[Compiti ed esercizi]
**a.** Secondo il testo sul Murialdo, in che anno egli fonda la prima Biblioteca Circolare cattolica di Torino?
**b.** Aggiorna il testo sul Murialdo, riscrivendo tutto da "Viaggia molto in" fino a "si diffonde ovunque?" con "Spagna" al posto di "Francia".

[Estratto del testo]
----

In tempi in cui, secondo le direttive ufficiali, i cattolici non devono essere "né eletti né elettori", il Murialdo auspica e prepara la partecipazione dei cattolici alla vita politica, creando i "Comitati Elettorali Cattolici" e facendo crescere nei laici la coscienza del dovere di una presenza da cristiani nella società e nella politica.
Viaggia molto in Italia e in Francia, ma anche in Germania, Belgio, Inghilterra.
Partecipa ai grandi congressi francesi, in rappresentanza dei cattolici italiani, prendendo talora la parola per illustrare le sue esperienze; ma specialmente ascolta e poi porta nelle sue istituzioni il meglio di quanto ha visto e sentito dei movimenti cattolici.



Un buon libro è un buon apostolo

«Dimmi cosa leggi, e ti dirò chi sei», si. sente spesso affermare ed aggiungo: «e tl diro che pensi e che fai»!
Chi oggi non trema per l'avvenire dei giovani a causa della stampa irreligiosa, immorale, menzognera, che si diffonde ovunque?
La stampa è la prima potenza del secolo... Essa può trasformarsi nell'arma più micidiale contro la verità. Occorre "battezzarla" e renderla cristiana, e servirsene come mezzo di apostolato per rinnovare tutto in Cristo. I cattolici non possono ignorare e trascurare la stampa, arma onnipossente in difesa della nostra fede e della Chiesa, strumento di diffusione del vero progresso e della vera civiltà in mezzo al popolo. Volesse il cielo che i cattolici comprendessero la potenza della stampa! Uniamoci, concentriamo le forze ed adoperiamoci con ardore per la diffusione di libri, giornali, riviste, opuscoli, scritti con spirito cattolico; per la stampa di buoni libri, foglietti e trattatelli; per la fondazione di biblioteche circolari popolari...
Un buon libro è un apostolo. Abbandonarlo in uno scaffale è condannare un apostolo al silenzio.


 

In un tempo in cui le ideologie anarchiche cominciano a fare breccia nella società italiana, il Murialdo è tra i primi a capire l'importanza della stampa come strumento capace di dare dignità informativa, culturale e propagandistica ai cattolici. Ed è un giornale, "La voce dell'operaio", una delle più belle creature del Murialdo. Essa unisce in se due grandi passioni del Murialdo: la stampa e il mondo operaio. L'apostolato della stampa cattolica ha un posto privilegiato nel cuore del Murialdo. Fin dal 1871 egli fonda, con alcuni amici, la prima Biblioteca Circolare cattolica di Torino.

----

[Estratti delle righe]
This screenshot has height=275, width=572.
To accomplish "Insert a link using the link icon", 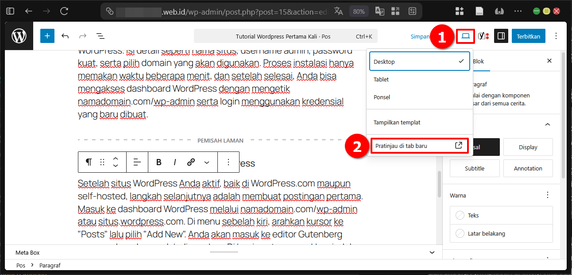I will click(190, 162).
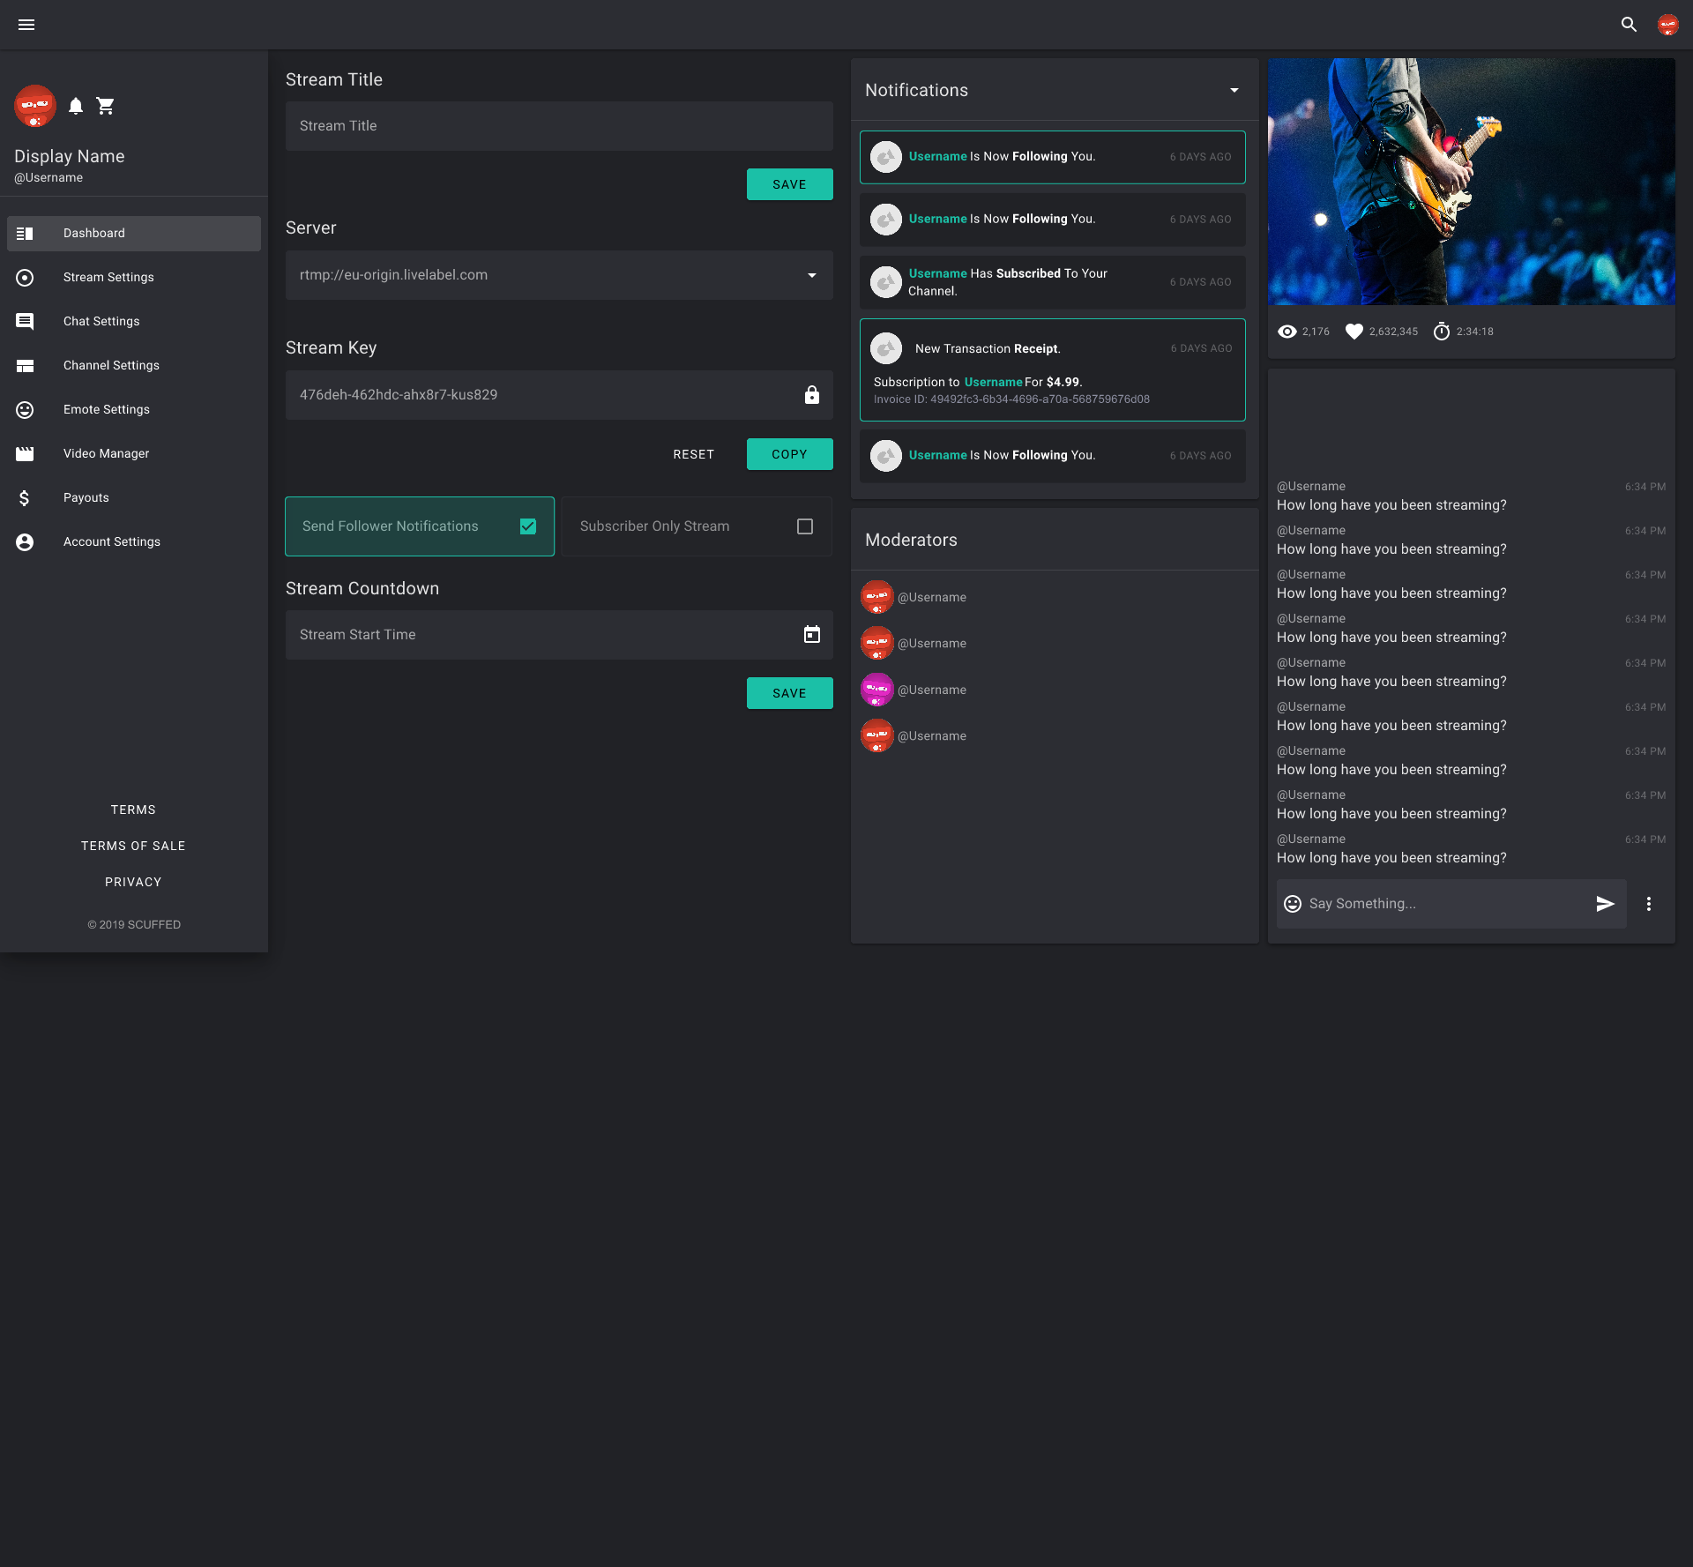Screen dimensions: 1693x1567
Task: Click the Say Something chat input field
Action: click(x=1411, y=903)
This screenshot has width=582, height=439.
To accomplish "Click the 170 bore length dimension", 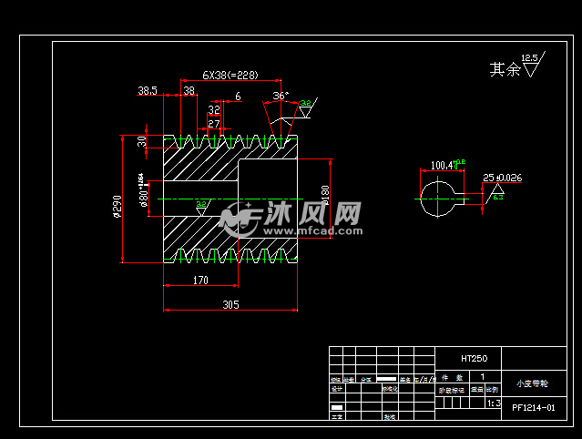I will (x=200, y=281).
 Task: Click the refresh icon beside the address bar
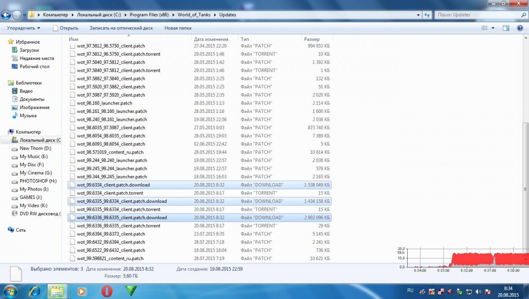[427, 15]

----

[Soluzioni]
**a.** Nel 1871.

**b.**
Viaggia molto in Italia e in Spagna, ma anche in Germania, Belgio, Inghilterra.
Partecipa ai grandi congressi francesi, in rappresentanza dei cattolici italiani, prendendo talora la parola per illustrare le sue esperienze; ma specialmente ascolta e poi porta nelle sue istituzioni il meglio di quanto ha visto e sentito dei movimenti cattolici.



Un buon libro è un buon apostolo

«Dimmi cosa leggi, e ti dirò chi sei», si. sente spesso affermare ed aggiungo: «e tl diro che pensi e che fai»!
Chi oggi non trema per l'avvenire dei giovani a causa della stampa irreligiosa, immorale, menzognera, che si diffonde ovunque?